◆ Data excerpts:
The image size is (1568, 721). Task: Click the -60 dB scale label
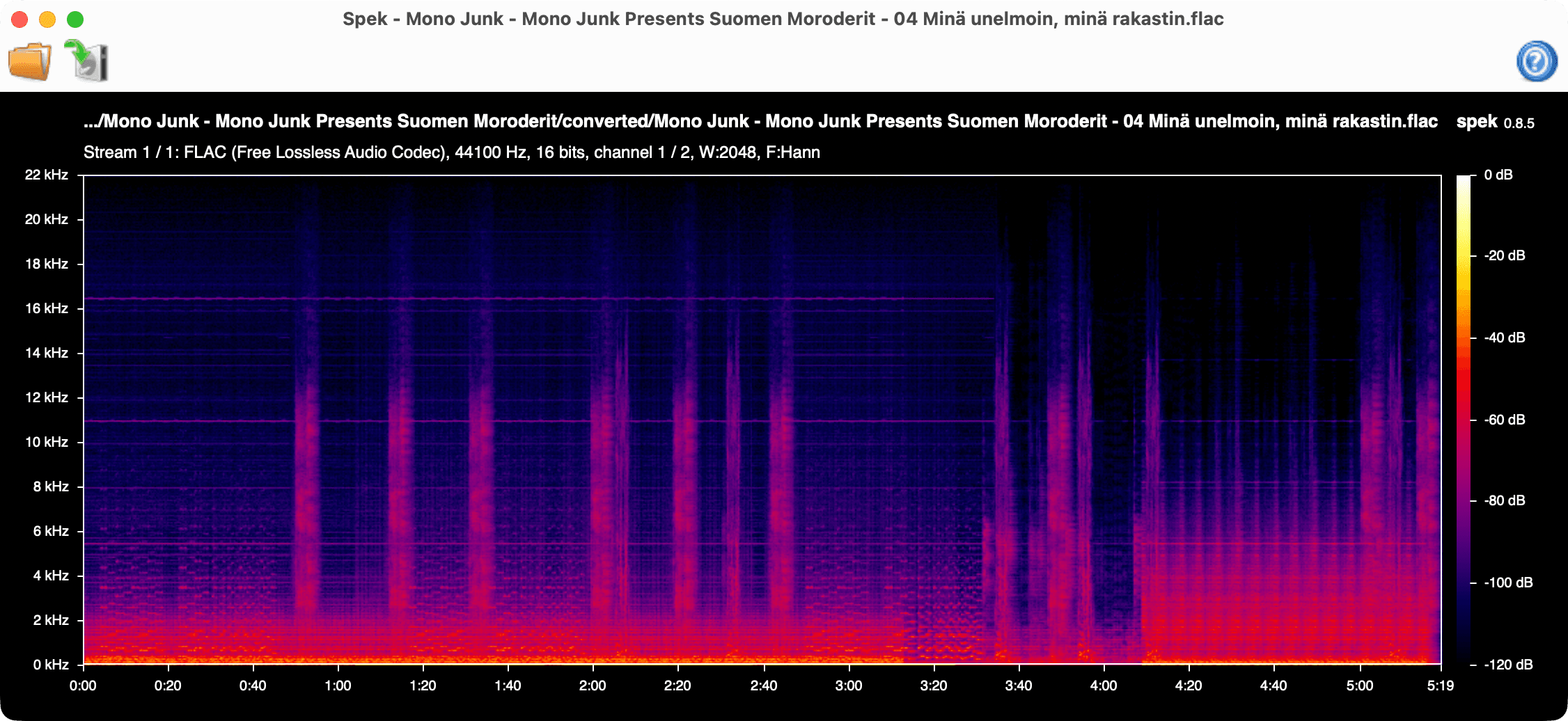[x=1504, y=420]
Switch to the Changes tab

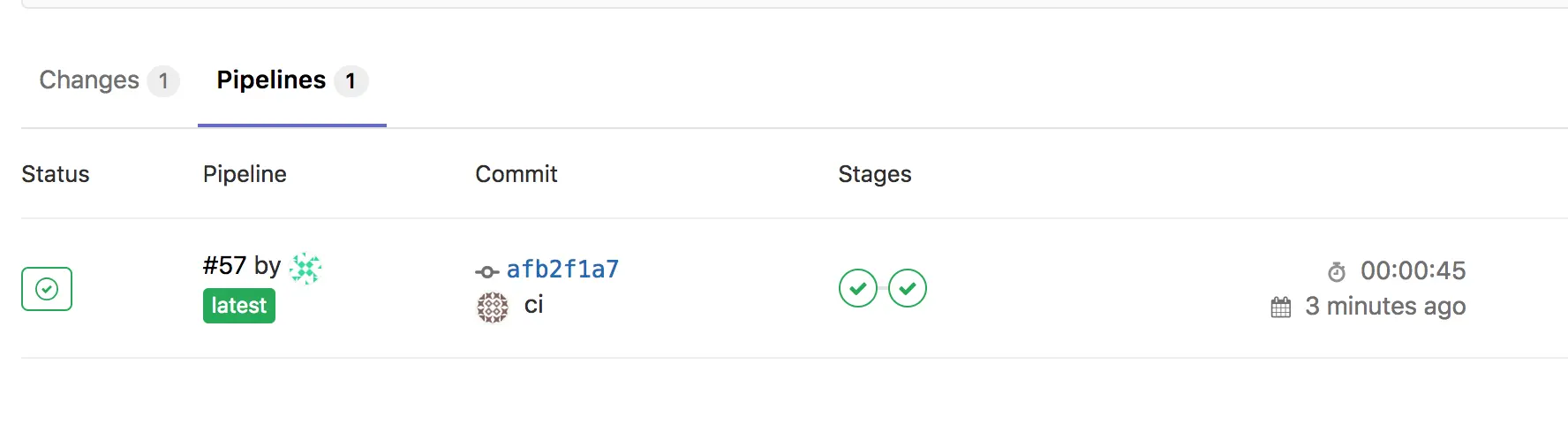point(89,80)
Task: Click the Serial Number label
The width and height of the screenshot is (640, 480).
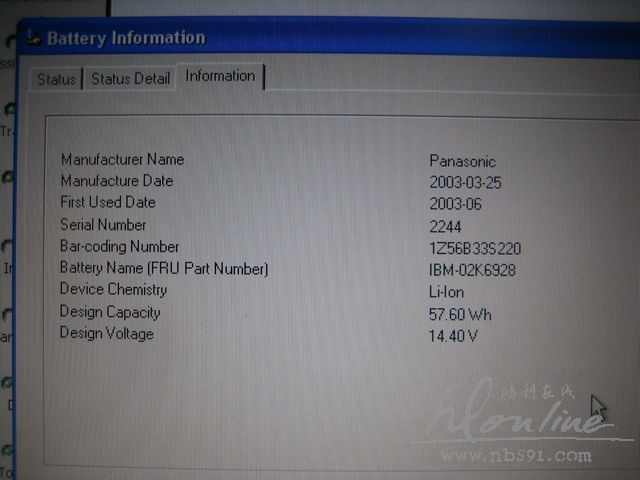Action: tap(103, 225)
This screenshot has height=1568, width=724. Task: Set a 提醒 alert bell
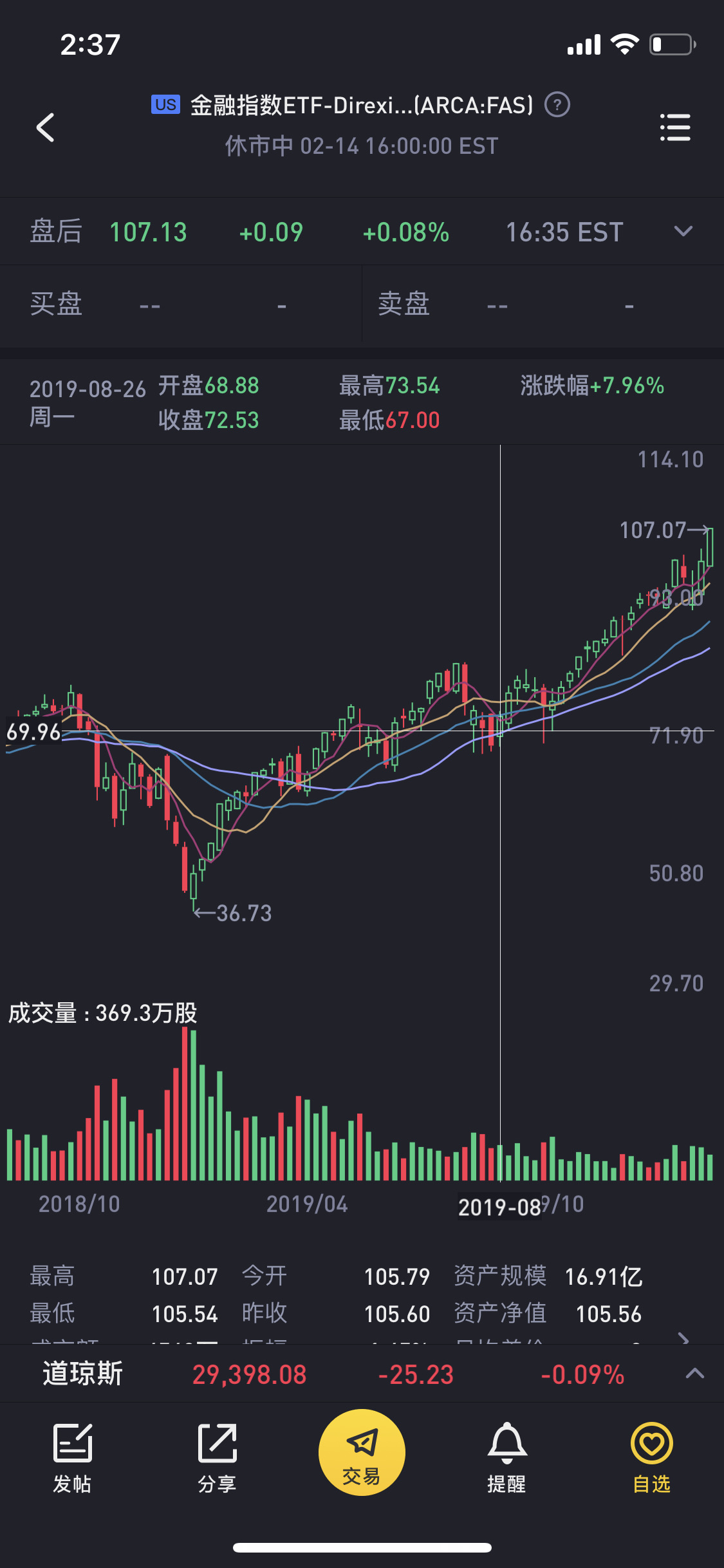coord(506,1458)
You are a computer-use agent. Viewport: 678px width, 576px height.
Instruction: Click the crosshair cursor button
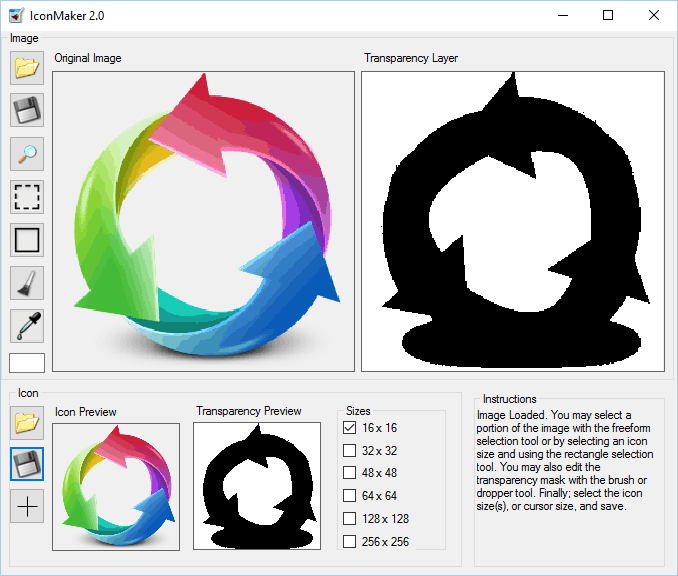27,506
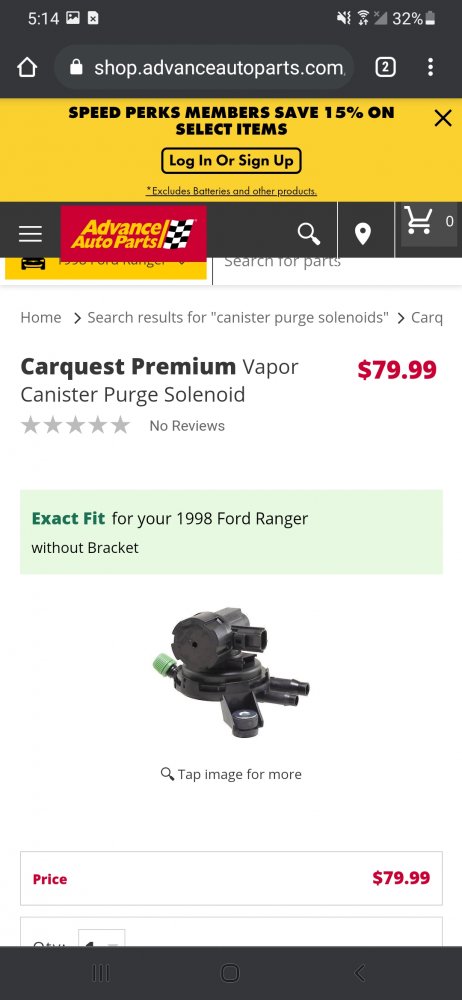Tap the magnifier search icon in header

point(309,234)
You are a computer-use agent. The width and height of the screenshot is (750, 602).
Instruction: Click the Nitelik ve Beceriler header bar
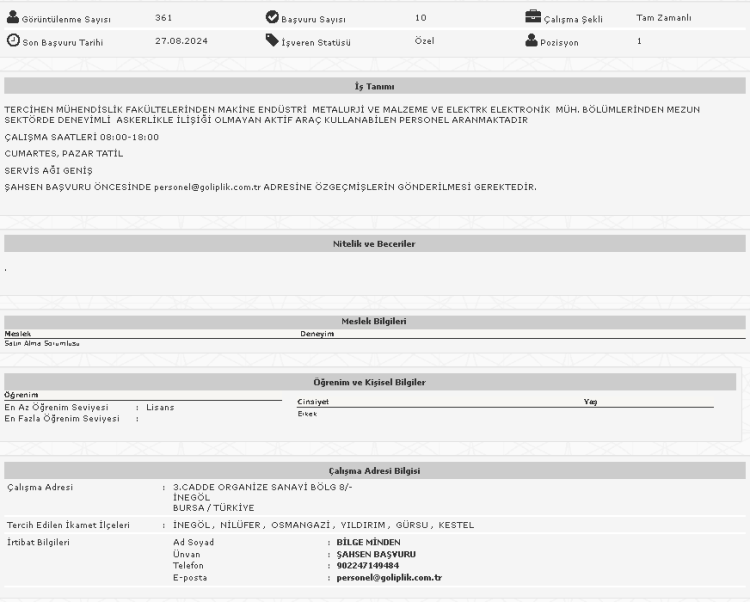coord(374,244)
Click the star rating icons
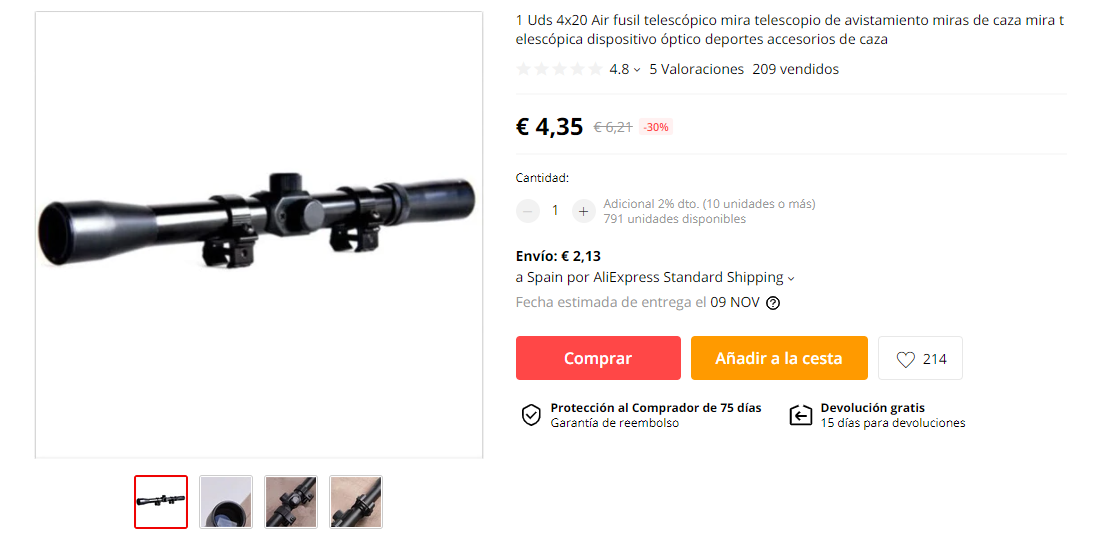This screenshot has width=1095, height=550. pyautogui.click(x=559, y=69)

◆ Task objective:
In your copy, include no pictures; print every line above exactly.

◆ Response to the exercise:
The image size is (1568, 721). Task: Click the -60 dB scale label
[x=1504, y=420]
Switch to the Changes tab

point(89,80)
Task: Click the Serial Number label
The width and height of the screenshot is (640, 480).
Action: tap(103, 225)
This screenshot has height=1568, width=724. Task: Set a 提醒 alert bell
coord(506,1458)
You are a computer-use agent. Viewport: 678px width, 576px height.
Instruction: Click the crosshair cursor button
27,506
Tap the magnifier search icon in header

point(309,234)
You are a computer-use agent. The width and height of the screenshot is (750, 602).
Instruction: Click the Nitelik ve Beceriler header bar
coord(374,244)
Click the star rating icons
This screenshot has width=1095, height=550. pyautogui.click(x=559, y=69)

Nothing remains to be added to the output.